*Instructions for the task*
Produce the lines from the one containing "Toggle Enable Depth Colors checkbox" through the end of the material exactly as they appear, both ends included, and leave the pictures out.
☆ ☆ ☆ ☆ ☆
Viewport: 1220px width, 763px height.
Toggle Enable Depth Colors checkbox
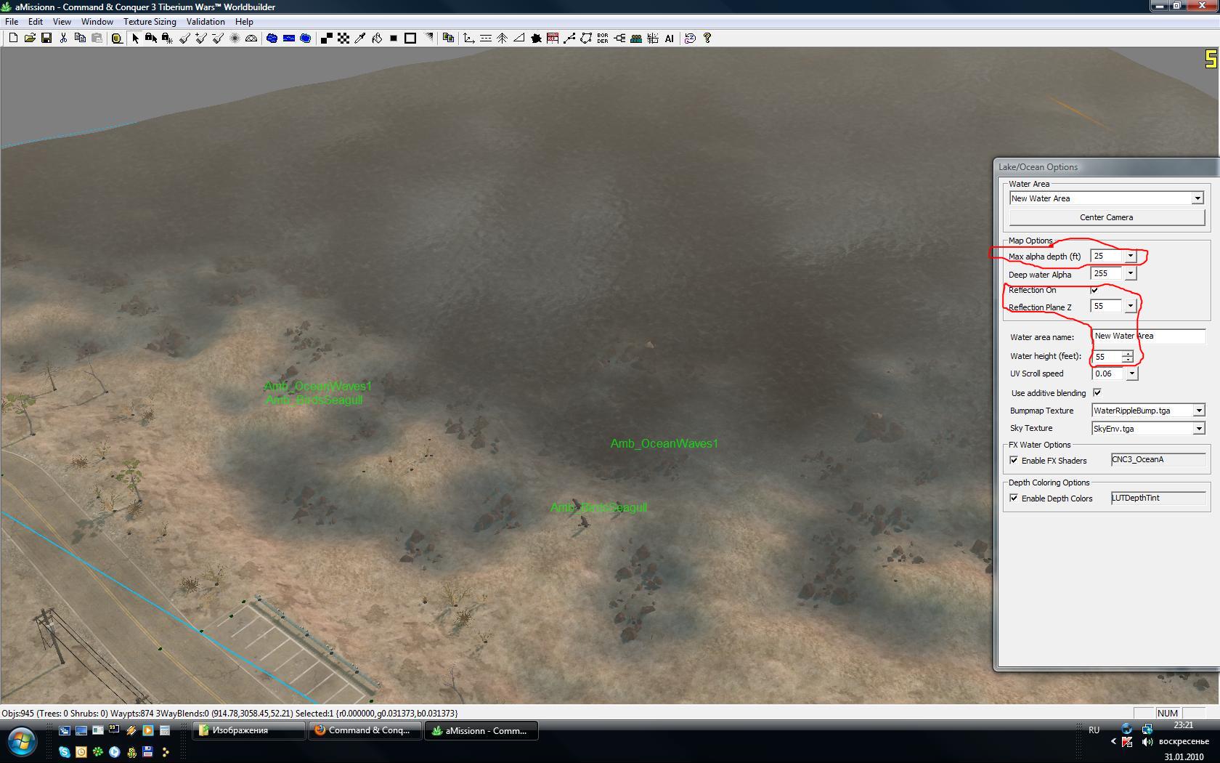(1014, 498)
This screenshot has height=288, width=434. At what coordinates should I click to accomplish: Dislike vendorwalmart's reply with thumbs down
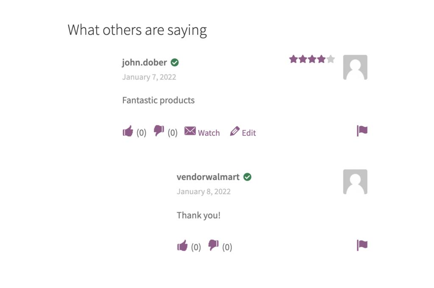[214, 245]
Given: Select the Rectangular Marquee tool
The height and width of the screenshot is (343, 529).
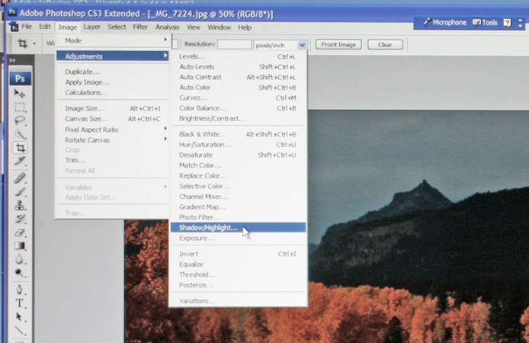Looking at the screenshot, I should point(21,107).
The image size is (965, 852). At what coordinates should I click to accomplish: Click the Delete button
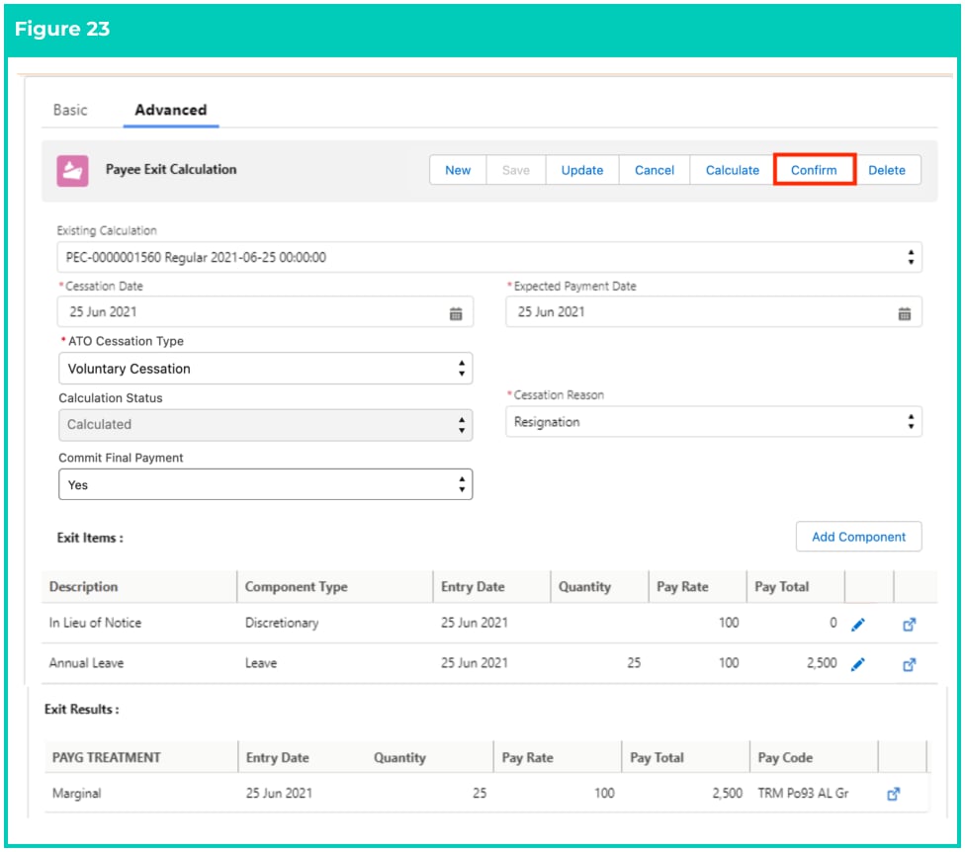point(886,170)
☆ ☆ ☆ ☆ ☆
*Problem solution*
Toggle Enable Depth Colors checkbox
(1014, 498)
This screenshot has height=288, width=434. At what coordinates should I click to accomplish: Dislike vendorwalmart's reply with thumbs down
[214, 245]
Given: Select the Rectangular Marquee tool
The height and width of the screenshot is (343, 529).
Looking at the screenshot, I should point(21,107).
The image size is (965, 852). At what coordinates should I click to accomplish: Click the Delete button
point(886,170)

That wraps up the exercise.